Measurement and Analysis of Atmospheric Species Using a Low Power Supercontinuum Laser
Document ID: 93
Master's Thesis
The Pennsylvania State University
The Graduate School
Department of Electrical Engineering
Abstract
Optical remote sensing systems operating on the principle of differential absorption have been employed since the mid-1970s for measuring airborne species. Multiwavelength sensing approaches, such as differential absorption lidar (DIAL) and differential absorption and scattering (DAS), are used for single (or a few) species detection boasting high sensitivity and long path detection capability. Broadband techniques, such as differential optical absorption spectroscopy (DOAS), are capable of detecting several species simultaneously over shorter path lengths and employ inversion algorithms to determine individual concentrations of the detected species.

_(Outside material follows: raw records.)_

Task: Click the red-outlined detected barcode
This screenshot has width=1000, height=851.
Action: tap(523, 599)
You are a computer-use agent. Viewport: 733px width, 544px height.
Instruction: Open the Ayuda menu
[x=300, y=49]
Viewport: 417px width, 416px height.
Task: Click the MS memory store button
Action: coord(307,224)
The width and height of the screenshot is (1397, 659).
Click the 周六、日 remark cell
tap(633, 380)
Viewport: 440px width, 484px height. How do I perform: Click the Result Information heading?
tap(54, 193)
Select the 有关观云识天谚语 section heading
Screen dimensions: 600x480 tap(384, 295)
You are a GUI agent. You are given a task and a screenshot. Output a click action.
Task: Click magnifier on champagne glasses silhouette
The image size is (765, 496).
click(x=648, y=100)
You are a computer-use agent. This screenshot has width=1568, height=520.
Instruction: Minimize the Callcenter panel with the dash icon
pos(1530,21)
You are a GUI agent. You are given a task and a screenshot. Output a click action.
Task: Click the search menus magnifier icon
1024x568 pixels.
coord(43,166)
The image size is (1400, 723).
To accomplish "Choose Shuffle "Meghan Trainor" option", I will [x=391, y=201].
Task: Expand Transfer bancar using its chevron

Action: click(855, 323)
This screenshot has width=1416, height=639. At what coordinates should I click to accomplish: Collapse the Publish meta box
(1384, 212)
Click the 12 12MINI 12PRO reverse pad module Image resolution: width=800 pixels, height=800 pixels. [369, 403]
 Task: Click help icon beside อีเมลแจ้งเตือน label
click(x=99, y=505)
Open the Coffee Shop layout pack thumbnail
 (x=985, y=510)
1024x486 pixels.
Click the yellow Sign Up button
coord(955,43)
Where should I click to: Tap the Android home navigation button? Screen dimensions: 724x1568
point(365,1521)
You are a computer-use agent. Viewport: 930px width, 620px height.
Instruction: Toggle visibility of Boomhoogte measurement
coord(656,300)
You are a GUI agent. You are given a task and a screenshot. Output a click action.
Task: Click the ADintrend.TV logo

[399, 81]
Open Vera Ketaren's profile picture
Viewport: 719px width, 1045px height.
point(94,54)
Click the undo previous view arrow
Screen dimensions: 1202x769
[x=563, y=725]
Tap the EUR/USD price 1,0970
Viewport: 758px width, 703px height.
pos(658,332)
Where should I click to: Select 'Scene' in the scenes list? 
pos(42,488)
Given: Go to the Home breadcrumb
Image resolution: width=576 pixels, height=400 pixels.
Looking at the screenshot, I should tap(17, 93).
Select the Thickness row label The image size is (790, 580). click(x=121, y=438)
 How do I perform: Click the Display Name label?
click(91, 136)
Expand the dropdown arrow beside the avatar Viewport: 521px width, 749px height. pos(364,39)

This thesis presents an extension of earlier research using supercontinuum absorption spectroscopy (SAS) to measure atmospheric species. SAS is a broadband differential absorption approach that combines several of the best aspects of traditional multiwavelength, broadband, and hyperspectral techniques for atmospheric sensing. The key component of the SAS approach is a supercontinuum laser, which provides broadband capability while maintaining the qualities of a typical discrete wavelength laser source. This work presents measurements of atmospheric species acquired from a modified transceiver configured to operate on paths of 1 km range. Near-infrared spectra obtained using a high-resolution CCD grating spectrometer as a SAS detector compare well with MODTRANTM simulations, and measurements of oxygen and water vapor absorption are used to demonstrate the capability and illustrate the potential for the SAS technique. A previously developed multiwavelength inversion algorithm is applied to the measurements to accurately determine the concentrations of oxygen and water vapor while in the presence of other interfering species. The results presented validate the usefulness of SAS over long paths, and serve as a demonstration of SAS for near-infrared sensing of atmospheric trace species.
| Citation: | P. S. Edwards, "Measurement and Analysis of Atmospheric Species Using a Low Power Supercontinuum Laser", The Pennsylvania State University, Master's Thesis, August 2009, 80 pages |